First, to @taylorerwin, congratulations on your app getting enough usage to hit scaling limits – but also, commiserations on suddenly having to learn about architecting for performance while under fire. It’s one of those “good problems to have” that is nevertheless a very annoying problem!

Some observations:

  • I agree with the general consensus here that a separate table per workspace is a solution that will scale poorly. Instead, the usual way of doing things is to have one table for all the records in every workspace, with a column linking to the workspace each particular row is part of. (Then a table for the workspaces themselves, linking to the users that own them, etc.) As you’re refactoring to this design, you might even be able to re-use a lot of your code by using restricted views: a view restricted by the “workspace” column will behave very similarly to one of your old per-workspace tables!

  • Reading between the lines, I’m guessing what’s happening is that you’re making a huge number of server calls and launching a huge number of background tasks at once, and that’s overwhelming what your server environment can cope with, which is causing even very small operations to time out. This will be intermittent and difficult to debug (depending on who else is using your site, etc). This would also explain why this behaviour started suddenly when you got a few more users – a system using 70% of its possible capacity is sluggish but usable, whereas if it’s trying to use 130% of its capacity then 1 in 4 requests will be failing (and probably by timeout, thereby slowing everything else down as well!).

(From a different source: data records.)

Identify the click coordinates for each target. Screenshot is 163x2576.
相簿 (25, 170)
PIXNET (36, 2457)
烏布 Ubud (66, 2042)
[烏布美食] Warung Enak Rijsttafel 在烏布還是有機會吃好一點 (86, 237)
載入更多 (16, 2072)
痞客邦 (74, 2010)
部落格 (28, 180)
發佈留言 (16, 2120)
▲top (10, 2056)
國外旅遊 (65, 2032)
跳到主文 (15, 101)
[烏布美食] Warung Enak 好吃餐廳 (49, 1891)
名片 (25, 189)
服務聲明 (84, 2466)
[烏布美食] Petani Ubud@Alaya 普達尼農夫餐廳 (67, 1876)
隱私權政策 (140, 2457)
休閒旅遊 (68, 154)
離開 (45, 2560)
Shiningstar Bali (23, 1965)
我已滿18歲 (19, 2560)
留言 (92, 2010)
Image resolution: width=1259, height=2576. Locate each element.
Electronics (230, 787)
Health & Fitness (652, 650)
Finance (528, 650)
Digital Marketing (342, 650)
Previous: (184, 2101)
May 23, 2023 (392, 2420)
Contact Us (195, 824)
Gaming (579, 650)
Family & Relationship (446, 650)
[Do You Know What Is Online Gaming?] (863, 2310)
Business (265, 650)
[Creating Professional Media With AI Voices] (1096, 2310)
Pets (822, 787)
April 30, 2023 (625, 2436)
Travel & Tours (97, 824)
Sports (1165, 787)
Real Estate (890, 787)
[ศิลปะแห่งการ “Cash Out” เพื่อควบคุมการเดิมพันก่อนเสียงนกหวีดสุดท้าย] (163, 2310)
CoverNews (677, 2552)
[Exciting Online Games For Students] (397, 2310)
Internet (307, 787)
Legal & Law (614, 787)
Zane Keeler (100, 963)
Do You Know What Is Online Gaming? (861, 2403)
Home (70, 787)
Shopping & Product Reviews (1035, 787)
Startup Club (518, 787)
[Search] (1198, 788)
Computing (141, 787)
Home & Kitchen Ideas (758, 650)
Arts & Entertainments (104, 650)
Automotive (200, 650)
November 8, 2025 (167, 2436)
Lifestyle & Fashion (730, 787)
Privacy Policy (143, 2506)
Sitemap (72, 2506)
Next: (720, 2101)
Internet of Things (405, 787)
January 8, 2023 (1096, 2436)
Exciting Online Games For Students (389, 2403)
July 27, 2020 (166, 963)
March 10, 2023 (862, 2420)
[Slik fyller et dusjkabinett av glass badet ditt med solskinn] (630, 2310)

    The way that Anvil works, every server call (if you’re not using Persistent Server) and every Background Task (always) runs in its own Python process. Launching a Python process is a relatively expensive operation, so you want to cut down on how often you do it. (This is one reason you saw better results when you started batching things into fewer server calls, and/or launching fewer Background Tasks.) Usually, most of the load is from server calls, so the advice “upgrade to the Business Plan” is good – that enables Persistent Server, which saves you from the overhead of launching a new process every time. However, you appear to be launching mostly background tasks, which might be why your Business Plan upgrade didn’t buy you much. (Although it’s worth checking – did you turn on Persistent Server after you upgraded?) I gather you’re launching all those Background Tasks for parallelism. There may be better ways to achieve this - perhaps you can share a bit about why you’re doing this?

  • One possible red herring above – as it happens, passing a table object (eg app_tables.foo) from server to client, or into a background task, is actually pretty lightweight. (Loading the names and columns of hundreds of tables is a bit heavier, but that will be taken care of by the first point above.)